La risoluzione affermava

a) che il popolo palestinese dovrà essere messo in grado di esercitare il suo inalienabile diritto nazionale di autodeterminazione, incluso il diritto di stabilire uno Stato indipendente in Palestina (…)

b) il diritto dei profughi palestinesi che vogliono tornare alle loro case (.) di farlo (,,,)

c) che Israele deve ritirarsi da tutti i territori occupati dal 1967,

Si sono astenuti Gran Bretagna, Italia, Svezia. Hanno votato a favore, oltre ai sei presentatori, Francia, Giappone, URSS. Non hanno partecipato al voto Cina e Libia perché la risoluzione proposta era “troppo favorevole a Israele”. Ma anche l’OLP non sembra troppo felice e commenta che “noi vogliamo recuperare tutta la regione, ogni campo, ogni piazza e ogni casa che in passato erano nostri (…) La legge naturale è dalla nostra parte”-

Il PCI lamenta che l’Italia non abbia votato a favore, e la stessa posizione è assunta dal PSI. La Gran Bretagna rileva che la Risoluzione 242 prescrive che Israele si ritiri, ma da territori occupati (from occupied territories secondo il testo inglese) e non dai, come invece sostengono i francesi (des territoires occupés).

Dati forniti:

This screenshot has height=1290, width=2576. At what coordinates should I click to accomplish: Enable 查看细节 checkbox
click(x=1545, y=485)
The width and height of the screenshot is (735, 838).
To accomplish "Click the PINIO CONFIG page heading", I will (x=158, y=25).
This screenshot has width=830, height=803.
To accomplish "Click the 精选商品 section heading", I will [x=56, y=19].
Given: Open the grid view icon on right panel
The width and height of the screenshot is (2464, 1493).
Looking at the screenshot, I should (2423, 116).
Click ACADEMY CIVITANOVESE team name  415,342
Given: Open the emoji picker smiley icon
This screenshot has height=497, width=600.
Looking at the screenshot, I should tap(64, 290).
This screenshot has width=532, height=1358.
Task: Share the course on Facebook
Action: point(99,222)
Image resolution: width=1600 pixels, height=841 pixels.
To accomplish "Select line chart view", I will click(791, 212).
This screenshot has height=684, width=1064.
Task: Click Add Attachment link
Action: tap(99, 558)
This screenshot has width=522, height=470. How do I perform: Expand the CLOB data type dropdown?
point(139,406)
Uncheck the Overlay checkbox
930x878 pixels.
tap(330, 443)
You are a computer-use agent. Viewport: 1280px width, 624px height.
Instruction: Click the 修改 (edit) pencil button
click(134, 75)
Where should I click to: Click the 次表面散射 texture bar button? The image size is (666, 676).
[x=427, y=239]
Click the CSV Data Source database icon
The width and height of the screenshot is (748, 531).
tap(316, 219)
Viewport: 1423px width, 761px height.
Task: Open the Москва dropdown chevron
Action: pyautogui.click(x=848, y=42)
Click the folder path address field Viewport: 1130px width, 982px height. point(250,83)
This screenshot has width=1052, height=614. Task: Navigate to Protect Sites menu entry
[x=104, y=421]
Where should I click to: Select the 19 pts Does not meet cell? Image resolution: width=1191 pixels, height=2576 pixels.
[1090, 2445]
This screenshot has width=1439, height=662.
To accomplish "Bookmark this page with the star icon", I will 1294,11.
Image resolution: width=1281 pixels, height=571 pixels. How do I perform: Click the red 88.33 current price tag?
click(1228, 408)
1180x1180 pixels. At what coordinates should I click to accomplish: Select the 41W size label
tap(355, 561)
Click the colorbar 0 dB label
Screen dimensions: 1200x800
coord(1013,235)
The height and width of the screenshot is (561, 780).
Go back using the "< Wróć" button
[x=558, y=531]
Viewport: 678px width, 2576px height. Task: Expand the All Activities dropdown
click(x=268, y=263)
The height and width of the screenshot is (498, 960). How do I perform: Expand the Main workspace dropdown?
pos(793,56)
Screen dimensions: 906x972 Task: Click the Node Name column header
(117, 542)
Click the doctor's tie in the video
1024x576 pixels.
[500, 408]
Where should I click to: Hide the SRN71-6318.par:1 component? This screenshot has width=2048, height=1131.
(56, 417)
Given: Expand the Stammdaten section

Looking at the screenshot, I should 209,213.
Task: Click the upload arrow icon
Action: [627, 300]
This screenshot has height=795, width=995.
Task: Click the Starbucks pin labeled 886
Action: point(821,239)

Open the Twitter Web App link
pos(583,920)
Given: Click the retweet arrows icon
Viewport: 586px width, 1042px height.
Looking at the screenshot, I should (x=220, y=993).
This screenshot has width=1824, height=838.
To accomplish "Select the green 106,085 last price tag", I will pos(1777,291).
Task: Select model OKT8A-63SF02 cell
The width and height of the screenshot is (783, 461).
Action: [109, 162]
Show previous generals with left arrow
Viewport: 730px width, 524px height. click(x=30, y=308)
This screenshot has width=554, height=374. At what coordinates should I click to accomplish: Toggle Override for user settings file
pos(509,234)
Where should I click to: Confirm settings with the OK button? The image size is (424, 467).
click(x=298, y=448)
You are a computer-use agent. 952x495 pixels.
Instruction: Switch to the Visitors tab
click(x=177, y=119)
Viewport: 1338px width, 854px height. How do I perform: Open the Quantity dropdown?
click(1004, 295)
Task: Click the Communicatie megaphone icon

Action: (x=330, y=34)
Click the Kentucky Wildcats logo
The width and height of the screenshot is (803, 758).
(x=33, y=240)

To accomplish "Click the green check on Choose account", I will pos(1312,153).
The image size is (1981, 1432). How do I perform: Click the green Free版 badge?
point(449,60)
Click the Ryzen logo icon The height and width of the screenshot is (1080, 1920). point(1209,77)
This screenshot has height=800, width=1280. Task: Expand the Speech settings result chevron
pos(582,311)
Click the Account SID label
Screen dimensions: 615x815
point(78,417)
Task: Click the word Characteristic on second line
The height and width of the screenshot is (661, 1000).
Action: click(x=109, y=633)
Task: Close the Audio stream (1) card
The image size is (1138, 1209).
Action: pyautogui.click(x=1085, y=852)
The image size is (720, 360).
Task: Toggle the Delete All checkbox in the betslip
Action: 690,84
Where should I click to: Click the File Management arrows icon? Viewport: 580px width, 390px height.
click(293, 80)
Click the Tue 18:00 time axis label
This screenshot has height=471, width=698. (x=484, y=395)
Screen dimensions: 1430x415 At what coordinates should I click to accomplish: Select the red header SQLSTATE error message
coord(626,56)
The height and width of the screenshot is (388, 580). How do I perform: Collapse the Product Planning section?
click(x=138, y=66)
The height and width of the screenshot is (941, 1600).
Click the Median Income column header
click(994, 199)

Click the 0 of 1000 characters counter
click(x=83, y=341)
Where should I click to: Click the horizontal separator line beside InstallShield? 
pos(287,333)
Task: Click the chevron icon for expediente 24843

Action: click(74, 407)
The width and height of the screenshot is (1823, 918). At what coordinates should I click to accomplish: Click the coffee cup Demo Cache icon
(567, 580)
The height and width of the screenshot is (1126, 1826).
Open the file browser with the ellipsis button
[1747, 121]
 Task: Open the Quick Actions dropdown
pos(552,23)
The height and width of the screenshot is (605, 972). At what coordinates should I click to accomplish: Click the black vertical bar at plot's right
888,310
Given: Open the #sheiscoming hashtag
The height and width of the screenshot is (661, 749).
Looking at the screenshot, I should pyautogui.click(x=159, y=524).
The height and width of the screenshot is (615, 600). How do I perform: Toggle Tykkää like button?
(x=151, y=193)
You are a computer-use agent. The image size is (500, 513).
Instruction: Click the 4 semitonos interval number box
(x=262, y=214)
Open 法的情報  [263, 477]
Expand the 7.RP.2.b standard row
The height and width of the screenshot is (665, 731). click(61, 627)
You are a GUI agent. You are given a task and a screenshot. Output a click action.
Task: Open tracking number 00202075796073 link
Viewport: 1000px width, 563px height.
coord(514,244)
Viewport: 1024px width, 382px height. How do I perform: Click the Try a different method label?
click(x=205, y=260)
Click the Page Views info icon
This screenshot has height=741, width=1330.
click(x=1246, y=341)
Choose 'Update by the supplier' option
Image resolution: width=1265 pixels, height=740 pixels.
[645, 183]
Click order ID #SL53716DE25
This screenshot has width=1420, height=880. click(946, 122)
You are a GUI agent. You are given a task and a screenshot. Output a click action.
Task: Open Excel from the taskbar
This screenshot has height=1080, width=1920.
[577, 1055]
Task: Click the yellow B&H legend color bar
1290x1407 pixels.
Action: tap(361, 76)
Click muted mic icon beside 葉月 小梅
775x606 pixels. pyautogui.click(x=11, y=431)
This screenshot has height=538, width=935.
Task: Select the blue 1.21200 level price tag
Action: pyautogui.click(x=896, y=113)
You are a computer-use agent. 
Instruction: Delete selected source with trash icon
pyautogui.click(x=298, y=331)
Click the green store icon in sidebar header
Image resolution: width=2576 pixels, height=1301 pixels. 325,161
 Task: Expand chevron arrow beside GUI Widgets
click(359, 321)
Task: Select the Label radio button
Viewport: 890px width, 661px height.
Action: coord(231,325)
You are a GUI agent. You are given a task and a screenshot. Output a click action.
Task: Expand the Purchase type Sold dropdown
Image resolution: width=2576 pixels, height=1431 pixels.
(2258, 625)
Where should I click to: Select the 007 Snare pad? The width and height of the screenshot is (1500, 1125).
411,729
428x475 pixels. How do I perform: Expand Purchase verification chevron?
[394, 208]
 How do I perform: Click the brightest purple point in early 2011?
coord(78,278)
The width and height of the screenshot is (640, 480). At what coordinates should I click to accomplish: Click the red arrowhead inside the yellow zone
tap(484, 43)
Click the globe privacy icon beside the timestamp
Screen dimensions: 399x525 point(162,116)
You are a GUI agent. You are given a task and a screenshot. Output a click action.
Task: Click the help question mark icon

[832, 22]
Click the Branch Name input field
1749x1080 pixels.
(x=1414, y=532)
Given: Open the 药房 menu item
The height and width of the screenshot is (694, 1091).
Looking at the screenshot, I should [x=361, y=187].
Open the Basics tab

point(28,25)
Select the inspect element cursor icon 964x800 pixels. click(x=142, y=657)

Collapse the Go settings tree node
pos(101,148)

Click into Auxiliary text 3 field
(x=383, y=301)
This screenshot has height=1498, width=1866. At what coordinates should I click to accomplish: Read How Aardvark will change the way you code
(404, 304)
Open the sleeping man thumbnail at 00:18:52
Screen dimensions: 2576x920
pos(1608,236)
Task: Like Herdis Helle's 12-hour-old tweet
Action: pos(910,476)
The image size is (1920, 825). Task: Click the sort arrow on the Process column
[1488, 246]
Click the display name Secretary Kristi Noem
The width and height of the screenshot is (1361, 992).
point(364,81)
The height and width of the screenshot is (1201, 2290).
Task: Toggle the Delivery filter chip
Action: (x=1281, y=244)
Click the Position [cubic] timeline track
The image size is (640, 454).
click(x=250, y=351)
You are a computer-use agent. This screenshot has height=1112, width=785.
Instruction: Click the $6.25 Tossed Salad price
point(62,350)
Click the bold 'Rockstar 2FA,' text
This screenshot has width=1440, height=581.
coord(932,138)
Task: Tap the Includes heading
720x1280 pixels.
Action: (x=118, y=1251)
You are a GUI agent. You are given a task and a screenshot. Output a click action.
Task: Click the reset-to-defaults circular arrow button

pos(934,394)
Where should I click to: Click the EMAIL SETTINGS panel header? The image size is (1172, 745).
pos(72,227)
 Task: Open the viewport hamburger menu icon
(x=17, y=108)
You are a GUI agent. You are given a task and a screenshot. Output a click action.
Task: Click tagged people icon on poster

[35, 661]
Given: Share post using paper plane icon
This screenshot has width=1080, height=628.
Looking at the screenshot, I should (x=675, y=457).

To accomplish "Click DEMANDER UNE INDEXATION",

Esercizi da svolgere:
a - Trascrivi fedelmente dal brano citato il tratto che va da "La risoluzione affermava" fino a "in Palestina (…)".
b - Nel brano citato, quali paesi si sono astenuti o non hanno partecipato al voto? Elencali tutti.
c - Stabilisci se le seguenti affermazioni concordano con il brano citato: (i) la Francia ha votato a favore della risoluzione; (ii) l'Italia ha votato a favore della risoluzione; (iii) il PSI ha assunto la stessa posizione del PCI. Per ciascuna rispondi sì o no e riporta tra virgolette le parole del brano che lo stabiliscono.

Risposte agli esercizi:
a -
La risoluzione affermava

a) che il popolo palestinese dovrà essere messo in grado di esercitare il suo inalienabile diritto nazionale di autodeterminazione, incluso il diritto di stabilire uno Stato indipendente in Palestina (…)

b - Gran Bretagna, Italia, Svezia, Cina, Libia

c -
(i) Sì: «Hanno votato a favore, oltre ai sei presentatori, Francia, Giappone, URSS.»
(ii) No: «Si sono astenuti Gran Bretagna, Italia, Svezia.»
(iii) Sì: «e la stessa posizione è assunta dal PSI»